第9話 栞
九
花江はホウレンソウのソテーを食べようとしたが、食べられなかった。花江にとって、ホウレンソウはただの緑の塊だった。まだ、夢から醒めていない気がした。
花江はいつものように出勤する準備まではすることができた。しかし、玄関ドアを開けることに抵抗を覚える。いつもより、のっそりとドアに向かって歩いて行った。いつもなら、特段、意識することもないドアが正夢へつながる扉に見えた。このドアの背後に男がいるのではないか。そう思うと、手が震えた。
花江は、ドアの覗き穴から外の世界を見た。あまりにも、覗き穴から見える世界は小さかった。その小さな世界には男の影も形もなかった。けれども、覗き穴の死角に男が潜んでいるような気がした。
花江はチェーンロックを掛けて、ゆっくりとドアを開けた。右を見ても、左を見ても、男の姿はなかった。安堵した花江はチェーンロックをゆっくり外して、ドアを大きく開いた。そこには誰もいなかった。そこで、花江は大きなため息をついた。そして、体が無意識に鍵を掛けるのだが、今日は意識的に鍵を掛けた。

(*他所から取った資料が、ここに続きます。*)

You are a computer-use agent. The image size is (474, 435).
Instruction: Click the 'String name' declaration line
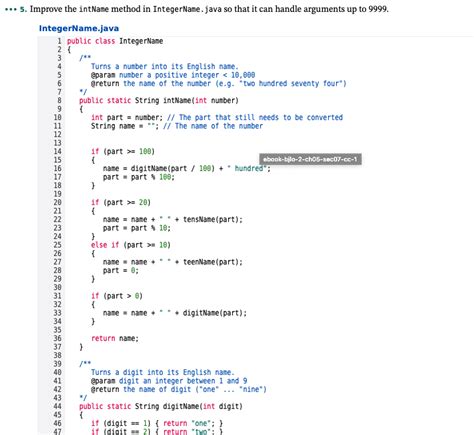point(177,126)
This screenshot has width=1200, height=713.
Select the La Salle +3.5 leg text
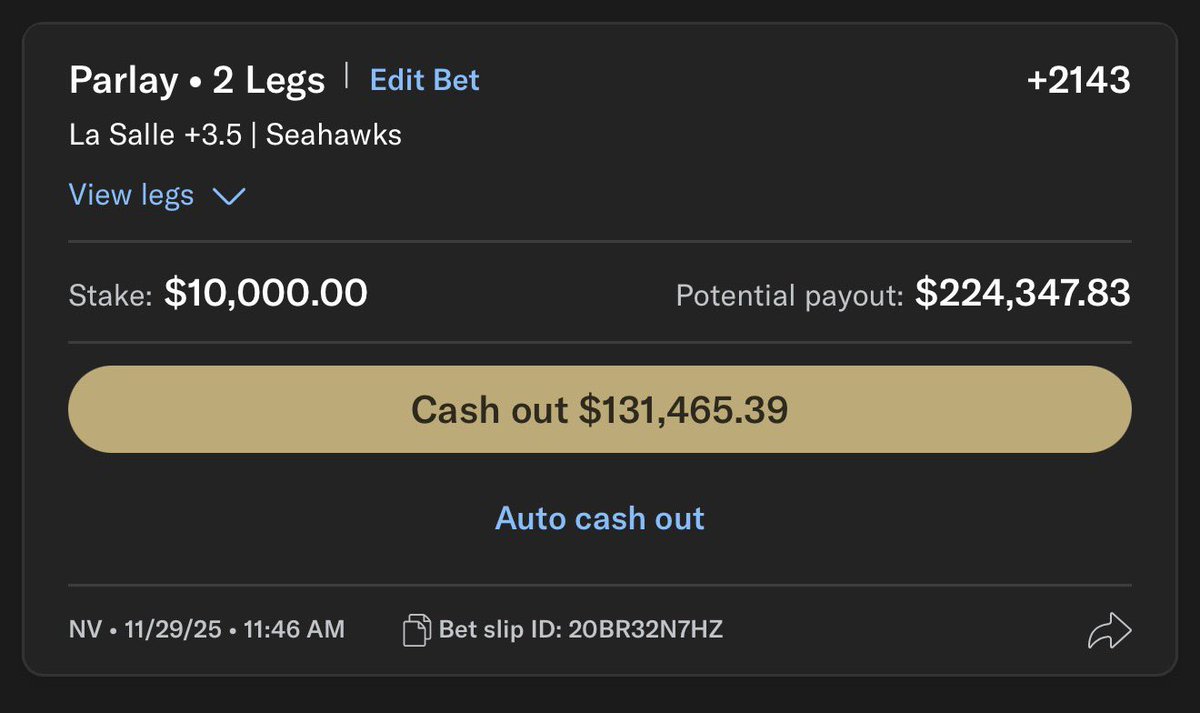(155, 135)
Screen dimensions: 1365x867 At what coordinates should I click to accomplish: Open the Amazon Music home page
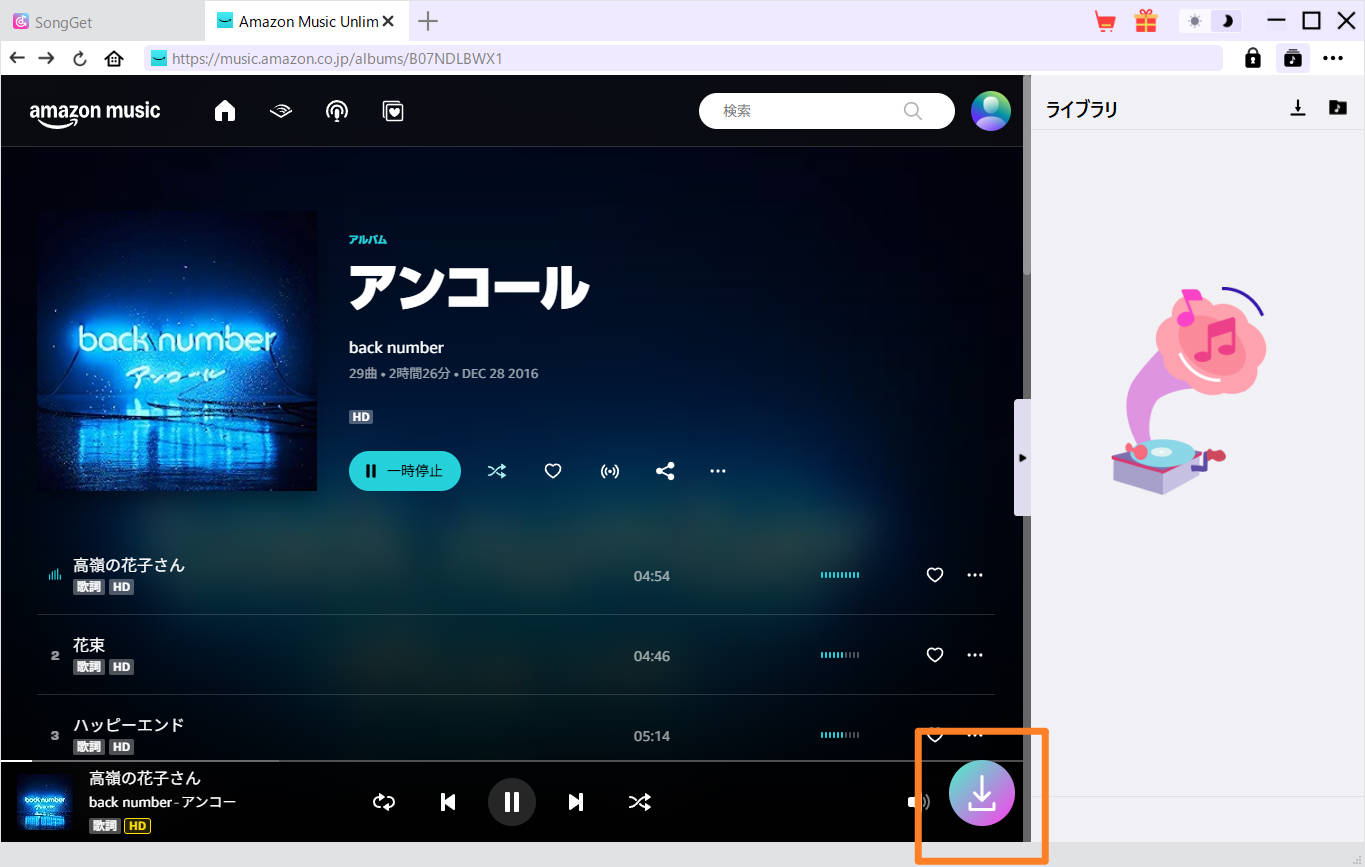pyautogui.click(x=224, y=111)
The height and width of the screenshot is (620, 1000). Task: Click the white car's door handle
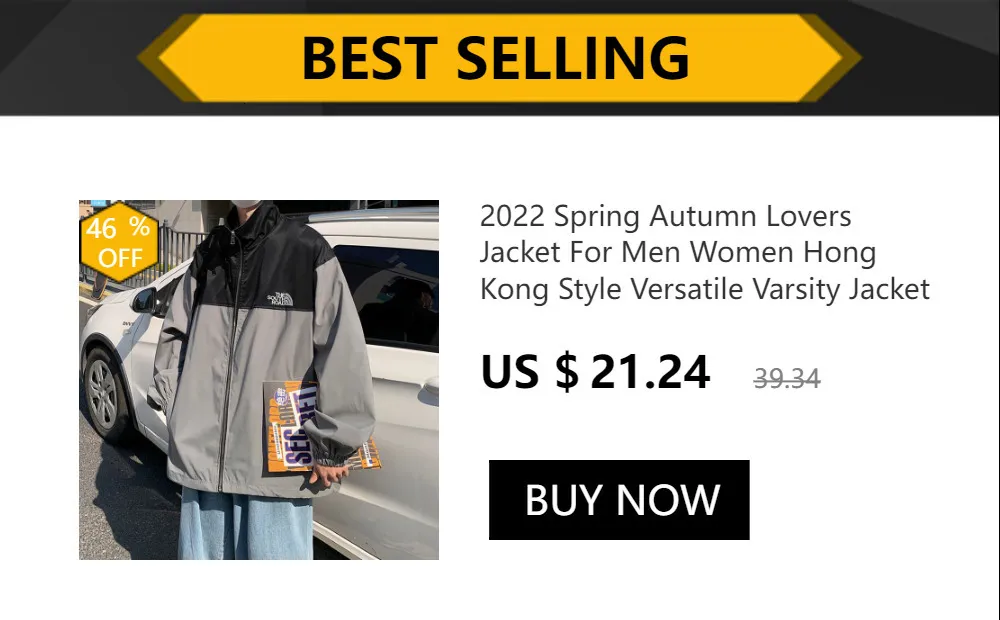click(430, 387)
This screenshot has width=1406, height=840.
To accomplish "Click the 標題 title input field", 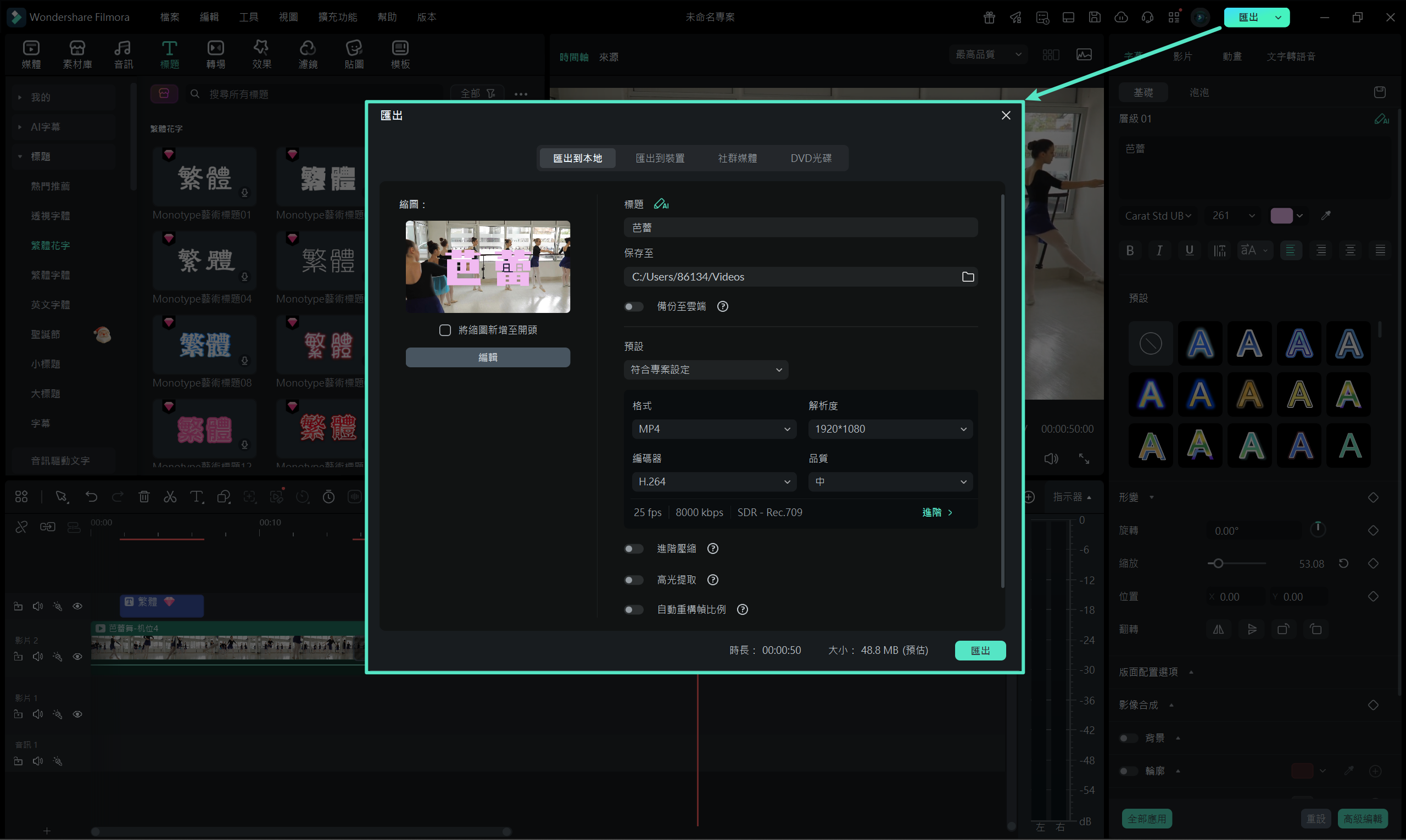I will coord(800,227).
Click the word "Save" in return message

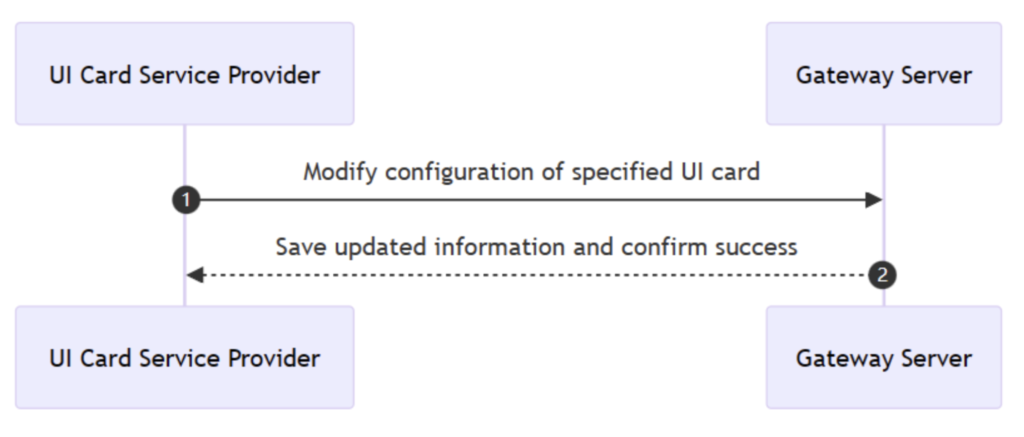coord(298,246)
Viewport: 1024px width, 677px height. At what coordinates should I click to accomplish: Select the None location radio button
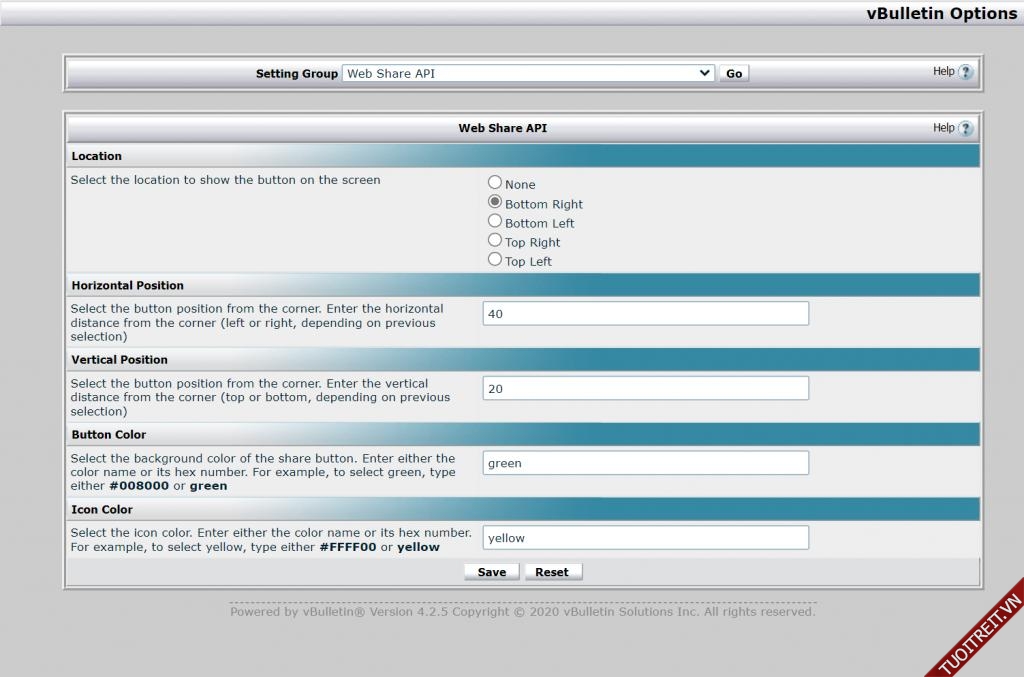pyautogui.click(x=495, y=183)
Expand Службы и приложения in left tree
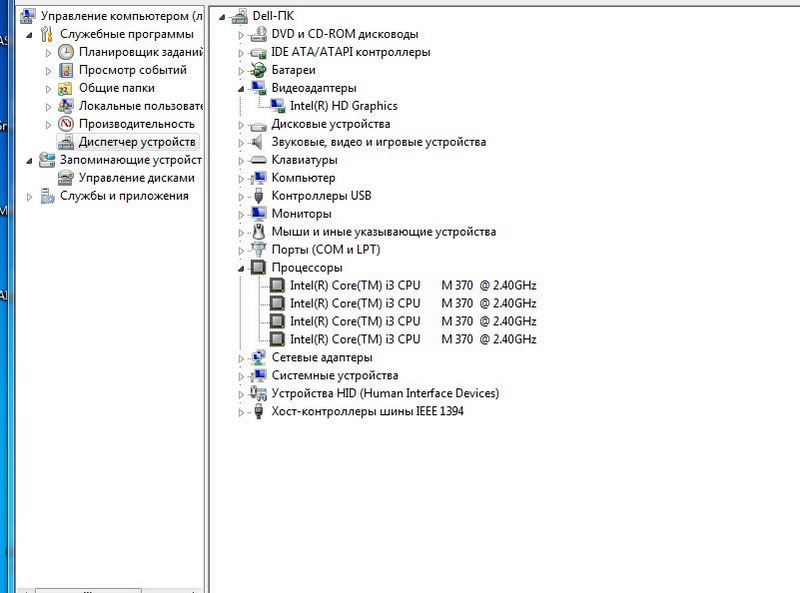 pos(29,197)
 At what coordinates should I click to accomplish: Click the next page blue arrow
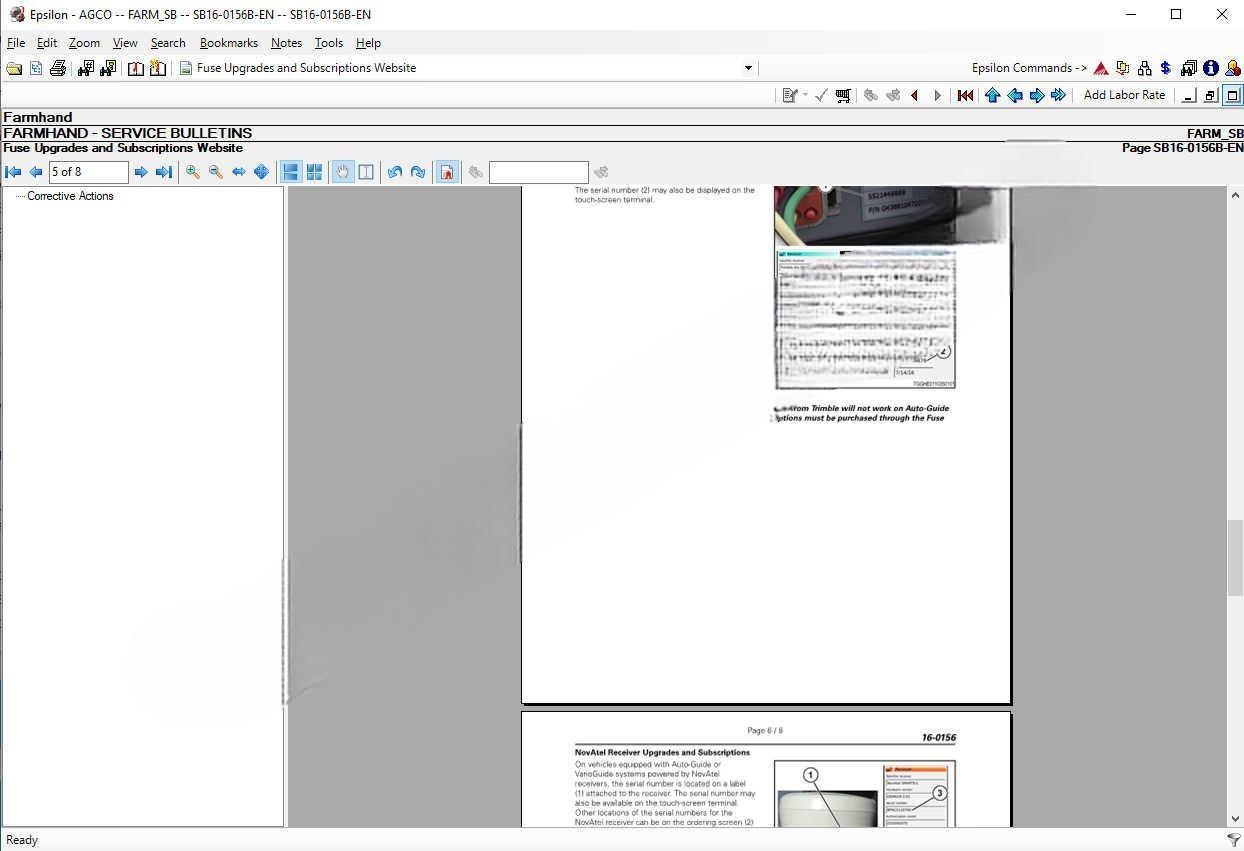tap(141, 172)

花江はいつもより周囲を確認しながら、図書館へと向かった。けれども、これといって何も起こらなかった。花江は、無事に図書館についた。
「西田さん、どうしたの」
花江の顔色が優れていないことくらい、誰の目で見ても、明らかだった。
「大丈夫です」
花江は、ゆかりに何も言わなかった。ゆかりは、深く追及しなかった。
そんな折、男がやってきた。開館して、すぐのことだった。男は『明暗』を返しに来た。花江は怯えながらも、それを顔に出さないように努めた。男は、花江に本を返すと、何も言わずに文庫本コーナーに行った。花江は少しだけ、安心した。しかし、『明暗』の中に栞が挟まれていて、その栞に携帯電話の番号が書かれていた。花江は何事もなかったように、栞を抜き取って、手で隠した。
「花江さんが好きな本ですよね」
男が持ってきた本は、どれも花江が読んだことのある本だった。どうして、知ってるの。花江は愕然とするしかなかった。花江は、ただ事務的に仕事を済ませた。
「都合のいい時に、電話をください」
男はか細い声で、そう言い残して去っていった。その後、花江は栞をゴミ箱に捨てた。
どうして、私が読んだことのある本を知っているの。まさか、カフェでずっとわたしのことを見ていたの。けれども、それだけでは説明がつかなかった。花江はカフェだけではなく、自宅でも本を読むからだ。すると、一層花江は吐き気がした。もしかして、家にカメラでもあるの。カフェだけでなく、家でも見られている。花江の推理は花江自身を苦しめた。